* **Task goal**
When the word "computer" shows up in a line of the data below, copy that whole line.

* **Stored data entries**
- Opening Delimiter -

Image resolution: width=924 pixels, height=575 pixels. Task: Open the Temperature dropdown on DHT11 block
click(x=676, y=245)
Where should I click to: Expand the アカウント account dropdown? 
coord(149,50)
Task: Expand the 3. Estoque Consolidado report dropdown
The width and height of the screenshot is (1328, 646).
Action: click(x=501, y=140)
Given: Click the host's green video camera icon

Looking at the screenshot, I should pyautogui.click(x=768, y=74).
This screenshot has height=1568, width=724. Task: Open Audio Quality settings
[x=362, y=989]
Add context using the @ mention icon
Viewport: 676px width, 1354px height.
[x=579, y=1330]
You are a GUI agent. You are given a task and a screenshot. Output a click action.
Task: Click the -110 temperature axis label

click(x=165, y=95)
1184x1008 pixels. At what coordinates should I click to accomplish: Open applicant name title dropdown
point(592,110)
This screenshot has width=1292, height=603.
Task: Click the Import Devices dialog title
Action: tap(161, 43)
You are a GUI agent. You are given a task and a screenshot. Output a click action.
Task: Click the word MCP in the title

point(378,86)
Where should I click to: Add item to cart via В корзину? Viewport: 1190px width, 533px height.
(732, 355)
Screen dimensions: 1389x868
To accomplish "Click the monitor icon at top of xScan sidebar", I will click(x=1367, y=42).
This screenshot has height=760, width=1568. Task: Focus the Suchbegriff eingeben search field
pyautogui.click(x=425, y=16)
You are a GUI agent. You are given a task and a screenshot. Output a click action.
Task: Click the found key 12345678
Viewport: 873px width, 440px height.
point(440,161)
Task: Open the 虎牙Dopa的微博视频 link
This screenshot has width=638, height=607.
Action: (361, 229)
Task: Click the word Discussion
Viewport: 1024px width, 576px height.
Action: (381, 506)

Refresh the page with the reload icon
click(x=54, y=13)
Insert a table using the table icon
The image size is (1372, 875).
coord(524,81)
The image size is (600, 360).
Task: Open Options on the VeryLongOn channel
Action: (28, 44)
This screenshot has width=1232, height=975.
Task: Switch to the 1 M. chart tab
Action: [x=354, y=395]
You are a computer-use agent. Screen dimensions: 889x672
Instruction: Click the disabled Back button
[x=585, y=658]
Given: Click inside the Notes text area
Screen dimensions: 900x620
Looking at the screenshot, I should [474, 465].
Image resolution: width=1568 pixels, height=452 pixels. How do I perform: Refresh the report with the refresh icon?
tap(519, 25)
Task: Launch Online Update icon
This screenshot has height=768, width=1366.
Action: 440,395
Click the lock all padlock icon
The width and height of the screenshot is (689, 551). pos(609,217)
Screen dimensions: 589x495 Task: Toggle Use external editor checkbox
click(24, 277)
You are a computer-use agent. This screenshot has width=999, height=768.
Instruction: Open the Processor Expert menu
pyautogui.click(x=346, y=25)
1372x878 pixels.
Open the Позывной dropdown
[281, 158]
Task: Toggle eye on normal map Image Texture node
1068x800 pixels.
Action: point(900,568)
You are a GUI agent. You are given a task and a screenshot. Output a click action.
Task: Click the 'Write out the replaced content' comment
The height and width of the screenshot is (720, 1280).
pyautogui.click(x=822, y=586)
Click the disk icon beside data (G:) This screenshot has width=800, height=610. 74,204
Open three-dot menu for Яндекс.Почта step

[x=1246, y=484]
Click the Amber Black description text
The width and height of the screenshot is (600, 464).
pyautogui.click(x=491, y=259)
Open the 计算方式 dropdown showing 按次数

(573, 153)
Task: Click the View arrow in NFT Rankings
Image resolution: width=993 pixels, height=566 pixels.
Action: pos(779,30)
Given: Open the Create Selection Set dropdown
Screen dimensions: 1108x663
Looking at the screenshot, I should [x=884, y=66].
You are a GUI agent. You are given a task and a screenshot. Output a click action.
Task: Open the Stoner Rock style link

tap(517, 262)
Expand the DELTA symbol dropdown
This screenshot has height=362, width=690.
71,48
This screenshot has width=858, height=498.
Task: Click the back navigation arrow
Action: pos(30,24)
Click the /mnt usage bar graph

- Closing Delimiter -

* **Exercise output**
You are a computer-use agent. Screen dimensions: 889x672
You are a computer-use agent. This screenshot has width=999, height=768.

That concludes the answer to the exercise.